Task requirements: Copy out the article below on Brian Baird's talk about how legislators see scientists, word for word, from start to finish.

Document segment:
Content starts
Dr. Brian Baird addresses effective communication to Legislators

As the final seminar in the COSEE-Ocean Learning Communities (http://www.cosee.net) /Washington Sea Grant series “Beyond the Ivory Tower”, former Washington State Congressman Dr. Brian Baird was invited to speak about how scientists and their science is perceived by legislators and the necessity for clearly defining goals and the societal importance of your research in order to obtain state funding and support.

Dr. Baird is a licensed clinical psychologist and has a long history of commitment to science and education, and while a Congressman for Washington’s 3rd District sat on the Committee on Science and Technology where was a member of the Subcommittee on Research and Science Education and chaired the Subcommittee on Energy and Environment.

By outlining the severity of the US financial crisis, Dr. Baird began by showing several videos from well known Federal legislators who have taken dramatic steps to call scientific research into question, highlighting Representative Adrian Smith’s YouCut initiatives in which he asked his constituency to identify grants funded by NSF that they did not feel merited the spending of tax payer dollars.
Content ends
Raw data:
Content starts
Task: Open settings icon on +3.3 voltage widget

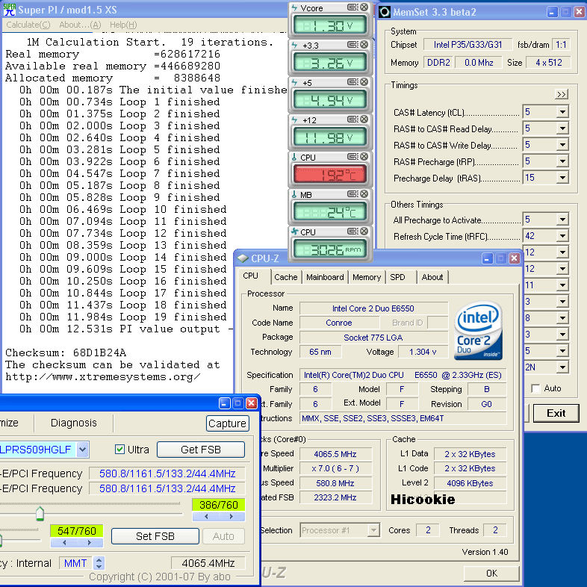Action: [x=353, y=46]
Content ends
Answer to this exercise:
Dr. Brian Baird addresses effective communication to Legislators

As the final seminar in the COSEE-Ocean Learning Communities (http://www.cosee.net) /Washington Sea Grant series “Beyond the Ivory Tower”, former Washington State Congressman Dr. Brian Baird was invited to speak about how scientists and their science is perceived by legislators and the necessity for clearly defining goals and the societal importance of your research in order to obtain state funding and support.

Dr. Baird is a licensed clinical psychologist and has a long history of commitment to science and education, and while a Congressman for Washington’s 3rd District sat on the Committee on Science and Technology where was a member of the Subcommittee on Research and Science Education and chaired the Subcommittee on Energy and Environment.

By outlining the severity of the US financial crisis, Dr. Baird began by showing several videos from well known Federal legislators who have taken dramatic steps to call scientific research into question, highlighting Representative Adrian Smith’s YouCut initiatives in which he asked his constituency to identify grants funded by NSF that they did not feel merited the spending of tax payer dollars.